Some items:
+ + + + +

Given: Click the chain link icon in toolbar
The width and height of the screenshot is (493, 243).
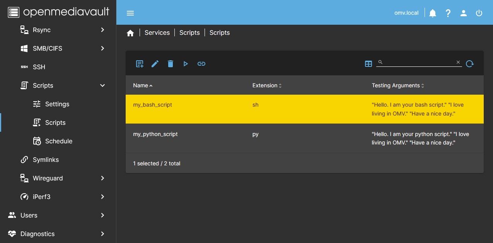Looking at the screenshot, I should tap(201, 64).
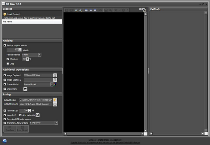
Task: Expand the Frame Model 1 dropdown
Action: (52, 84)
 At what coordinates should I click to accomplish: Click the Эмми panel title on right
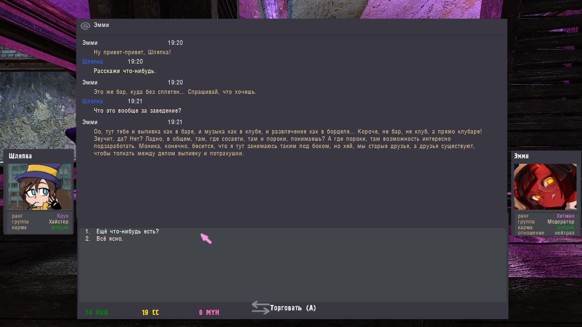pyautogui.click(x=521, y=156)
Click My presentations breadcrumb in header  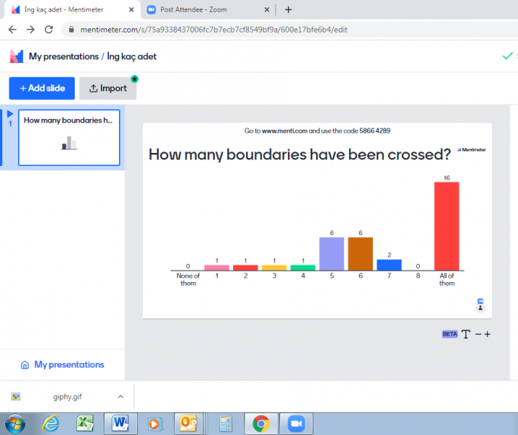coord(63,57)
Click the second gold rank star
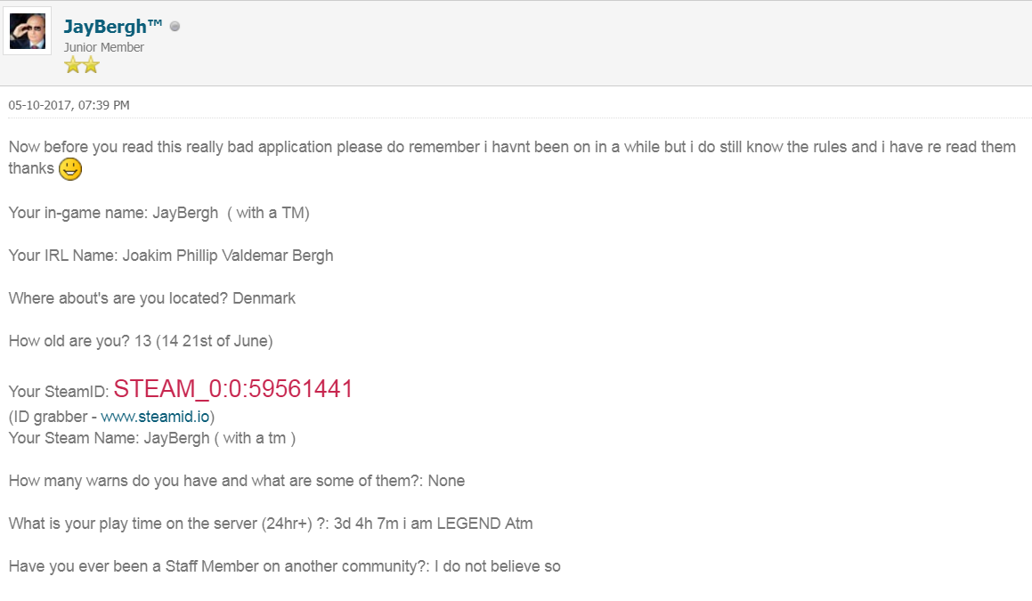 [x=91, y=64]
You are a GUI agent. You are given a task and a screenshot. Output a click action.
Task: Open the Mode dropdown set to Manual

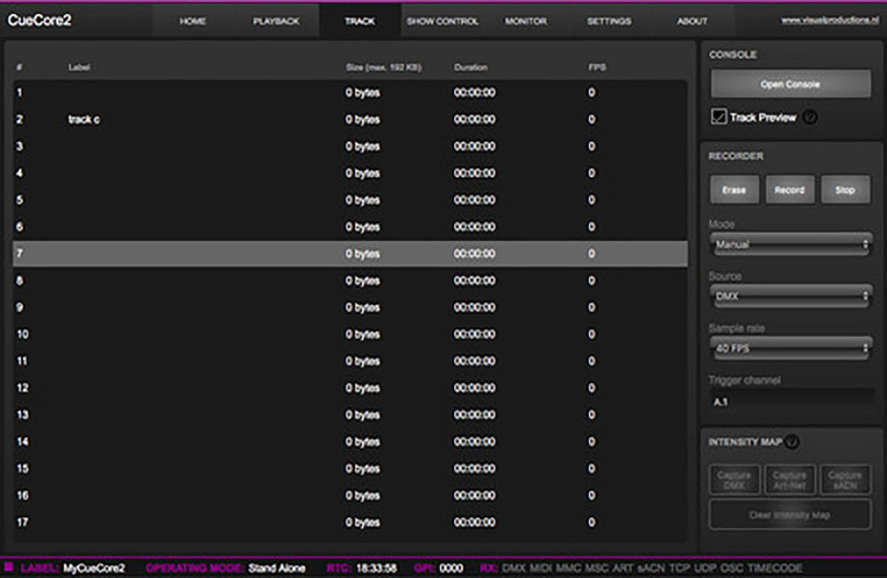[791, 244]
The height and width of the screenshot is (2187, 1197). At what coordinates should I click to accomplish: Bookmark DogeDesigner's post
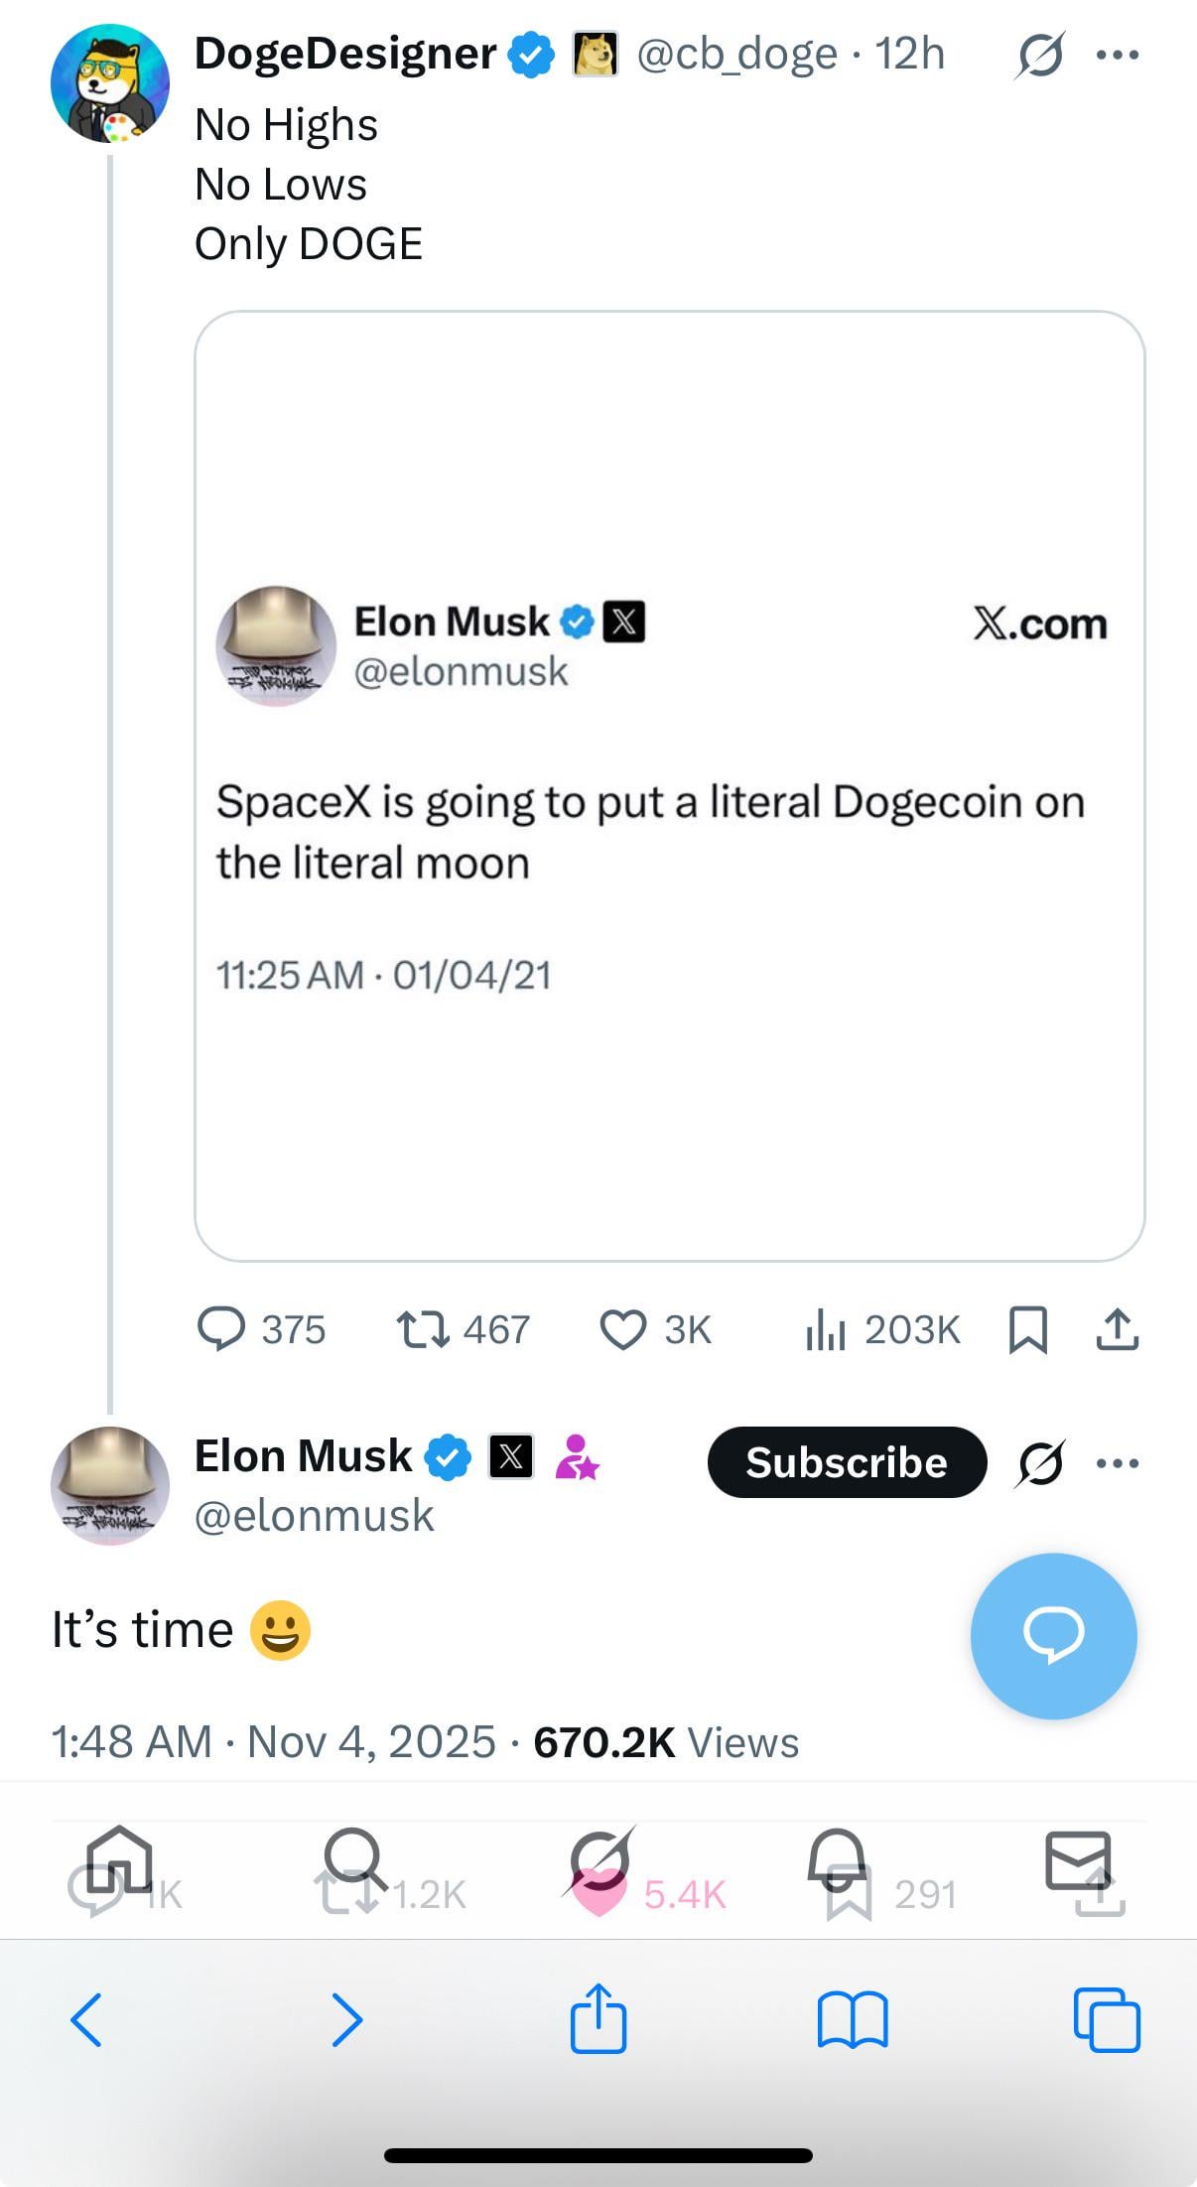(1027, 1330)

+ + + + +

### Direction
Convert everything from the line containing "The height and" down through the end of the items into a JSON list of strings, one string per line and no blank lines. Leave the pictures out.

### Right answer
[
  "The height and width of the screenshot is (2187, 1197). At what coordinates should I click to accomplish: Bookmark DogeDesigner's post",
  "(1027, 1330)"
]